You can get a whole phrase by its syntactic head using the `Token.subtree` attribute. This returns an ordered sequence of tokens. You can walk up the tree with the `Token.ancestors` attribute, and check dominance with `Token.is_ancestor`. For the default English pipelines, the parse tree is **projective**, which means that there are no crossing brackets. The tokens returned by `.subtree` are therefore guaranteed to be contiguous. This is not true for e.g. the German pipelines, which have many non-projective dependencies.

In [32]:
import spacy

nlp = spacy.load("en_core_web_sm")
doc = nlp("Credit and mortgage account holders must submit their requests")

root = [token for token in doc if token.head == token][0]
subject = list(root.lefts)[0]
for descendant in subject.subtree:
    assert subject is descendant or subject.is_ancestor(descendant)
    print(descendant.text, descendant.dep_, descendant.n_lefts,
            descendant.n_rights,   descendant.n_rights,
            [ancestor.text for ancestor in descendant.ancestors])

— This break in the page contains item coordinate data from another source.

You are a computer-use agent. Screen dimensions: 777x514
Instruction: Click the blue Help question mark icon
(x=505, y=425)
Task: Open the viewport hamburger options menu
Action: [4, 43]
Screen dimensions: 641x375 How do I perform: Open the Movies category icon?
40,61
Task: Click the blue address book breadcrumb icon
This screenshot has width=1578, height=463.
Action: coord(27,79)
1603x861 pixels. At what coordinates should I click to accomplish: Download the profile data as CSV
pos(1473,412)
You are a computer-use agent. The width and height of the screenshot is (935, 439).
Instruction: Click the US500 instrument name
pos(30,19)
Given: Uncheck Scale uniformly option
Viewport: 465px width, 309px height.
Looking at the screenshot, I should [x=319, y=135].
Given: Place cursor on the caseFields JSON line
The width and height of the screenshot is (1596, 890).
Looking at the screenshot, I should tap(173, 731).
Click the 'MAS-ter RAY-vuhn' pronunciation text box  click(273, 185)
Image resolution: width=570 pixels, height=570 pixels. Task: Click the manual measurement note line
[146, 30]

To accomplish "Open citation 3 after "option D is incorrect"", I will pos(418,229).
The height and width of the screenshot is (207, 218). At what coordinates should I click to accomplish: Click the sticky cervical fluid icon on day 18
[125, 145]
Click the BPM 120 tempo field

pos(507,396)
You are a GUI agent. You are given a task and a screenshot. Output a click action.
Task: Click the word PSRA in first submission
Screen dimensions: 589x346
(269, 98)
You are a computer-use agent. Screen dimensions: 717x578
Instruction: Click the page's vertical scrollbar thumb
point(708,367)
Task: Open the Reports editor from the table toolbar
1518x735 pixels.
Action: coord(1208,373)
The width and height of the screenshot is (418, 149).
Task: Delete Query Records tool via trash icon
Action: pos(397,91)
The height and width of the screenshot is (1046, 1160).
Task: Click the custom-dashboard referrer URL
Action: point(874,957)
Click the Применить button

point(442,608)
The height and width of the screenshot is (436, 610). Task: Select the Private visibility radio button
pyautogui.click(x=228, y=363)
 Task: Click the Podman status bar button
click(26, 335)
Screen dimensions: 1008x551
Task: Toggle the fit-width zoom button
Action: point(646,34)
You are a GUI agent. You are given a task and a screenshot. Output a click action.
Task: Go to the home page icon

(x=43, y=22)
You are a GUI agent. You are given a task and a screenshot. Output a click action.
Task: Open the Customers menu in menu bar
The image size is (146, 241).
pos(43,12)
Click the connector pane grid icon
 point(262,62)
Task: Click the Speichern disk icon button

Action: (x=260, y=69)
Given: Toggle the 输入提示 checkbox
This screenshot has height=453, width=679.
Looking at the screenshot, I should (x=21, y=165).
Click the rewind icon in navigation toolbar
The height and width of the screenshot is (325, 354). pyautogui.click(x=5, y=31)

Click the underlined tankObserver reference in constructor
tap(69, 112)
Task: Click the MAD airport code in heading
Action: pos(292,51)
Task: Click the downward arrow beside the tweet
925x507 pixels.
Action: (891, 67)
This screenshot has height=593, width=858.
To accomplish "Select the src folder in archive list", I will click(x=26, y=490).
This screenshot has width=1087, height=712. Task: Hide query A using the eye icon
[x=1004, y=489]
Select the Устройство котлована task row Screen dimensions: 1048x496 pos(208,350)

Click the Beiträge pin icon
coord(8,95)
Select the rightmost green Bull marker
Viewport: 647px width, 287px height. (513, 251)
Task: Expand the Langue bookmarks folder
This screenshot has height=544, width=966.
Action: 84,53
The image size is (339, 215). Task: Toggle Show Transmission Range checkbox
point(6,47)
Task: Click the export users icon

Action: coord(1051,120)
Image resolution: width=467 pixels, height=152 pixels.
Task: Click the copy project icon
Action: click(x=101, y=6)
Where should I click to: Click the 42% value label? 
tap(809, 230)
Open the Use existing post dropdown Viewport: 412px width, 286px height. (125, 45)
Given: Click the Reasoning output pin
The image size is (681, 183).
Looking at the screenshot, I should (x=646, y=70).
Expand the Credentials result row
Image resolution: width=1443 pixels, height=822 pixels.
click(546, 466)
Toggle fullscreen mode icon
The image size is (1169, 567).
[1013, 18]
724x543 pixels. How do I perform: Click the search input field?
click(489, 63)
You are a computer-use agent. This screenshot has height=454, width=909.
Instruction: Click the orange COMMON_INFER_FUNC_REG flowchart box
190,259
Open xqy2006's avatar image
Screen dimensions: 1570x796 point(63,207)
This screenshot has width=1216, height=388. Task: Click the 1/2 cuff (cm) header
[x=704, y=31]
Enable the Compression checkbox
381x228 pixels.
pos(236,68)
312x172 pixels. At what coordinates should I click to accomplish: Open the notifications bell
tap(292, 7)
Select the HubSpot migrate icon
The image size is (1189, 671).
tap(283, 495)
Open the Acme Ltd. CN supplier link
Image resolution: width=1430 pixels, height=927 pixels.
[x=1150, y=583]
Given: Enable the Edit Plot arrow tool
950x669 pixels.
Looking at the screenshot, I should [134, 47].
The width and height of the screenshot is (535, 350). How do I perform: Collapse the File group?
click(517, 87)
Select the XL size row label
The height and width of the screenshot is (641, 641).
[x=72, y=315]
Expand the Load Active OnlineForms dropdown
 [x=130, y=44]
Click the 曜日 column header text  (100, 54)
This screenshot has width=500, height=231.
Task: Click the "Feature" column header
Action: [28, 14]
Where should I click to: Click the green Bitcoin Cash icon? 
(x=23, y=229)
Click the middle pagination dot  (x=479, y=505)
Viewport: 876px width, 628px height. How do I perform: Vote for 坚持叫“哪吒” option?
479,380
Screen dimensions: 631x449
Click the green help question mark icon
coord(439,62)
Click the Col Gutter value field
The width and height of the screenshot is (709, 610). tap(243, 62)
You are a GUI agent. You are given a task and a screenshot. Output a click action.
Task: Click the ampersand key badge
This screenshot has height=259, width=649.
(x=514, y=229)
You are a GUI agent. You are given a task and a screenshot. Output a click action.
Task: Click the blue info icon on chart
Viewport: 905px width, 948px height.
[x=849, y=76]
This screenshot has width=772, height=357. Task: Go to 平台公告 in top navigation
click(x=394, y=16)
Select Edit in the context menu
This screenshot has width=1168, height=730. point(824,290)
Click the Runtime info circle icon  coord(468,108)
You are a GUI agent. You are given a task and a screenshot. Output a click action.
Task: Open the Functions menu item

Credit nmod 0 2 2 ['holders', 'submit']
and cc 0 0 0 ['Credit', 'holders', 'submit']
mortgage compound 0 0 0 ['account', 'Credit', 'holders', 'submit']
account conj 1 0 0 ['Credit', 'holders', 'submit']
holders nsubj 1 0 0 ['submit']


Finally, the `.left_edge` and `.right_edge` attributes can be especially useful, because they give you the first and last token of the subtree. This is the easiest way to create a `Span` object for a syntactic phrase, using the `.retokenize` function. Note that `.right_edge` gives a token within the subtree – so if you use it as the end-point of a range, don’t forget to +1!

In [33]:
import spacy

nlp = spacy.load("en_core_web_sm")
doc = nlp("Credit and mortgage account holders must submit their requests")
span = doc[doc[4].left_edge.i : doc[4].right_edge.i+1]
with doc.retokenize() as retokenizer:
    retokenizer.merge(span)
for token in doc:
    print(token.text, token.pos_, token.dep_, token.head.text)

Credit and mortgage account holders NOUN nsubj submit
must AUX aux submit
submit VERB ROOT submit
their PRON poss requests
requests NOUN dobj submit


The dependency parse can be a useful tool for information extraction, especially when combined with other predictions like named entities. The following example extracts money and currency values, i.e. entities labeled as `MONEY`, and then uses the dependency parse to find the noun phrase they are referring to – for example `"Net income"→ "$9.4 million"`.

In [42]:
import spacy

nlp = spacy.load("en_core_web_sm")
# Merge noun phrases and entities for easier analysis
nlp.add_pipe("merge_entities")
nlp.add_pipe("merge_noun_chunks")

TEXTS = [
    "Net income was $9.4 million compared to the prior year of $2.7 million.",
    "Revenue exceeded twelve billion dollars, with a loss of 1$ billion",
]
for doc in nlp.pipe(TEXTS):
    for token in doc:
        if token.ent_type_ == "MONEY":
            # We have an attribute and direct object, so check for subject
            if token.dep_ in ("attr", "dobj"):
                subj = [w for w in token.head.lefts if w.dep_ == "nsubj"]
                if subj:
                    print(subj[0], "-->", token)
            # We have a prepositional object with a preposition
            elif token.dep_ == "pobj" and token.head.dep_ == "prep":
                print(token.head.head, "-->", token)

Net income --> $9.4 million
the prior year --> $2.7 million
Revenue --> twelve billion dollars
a loss --> 1$ billion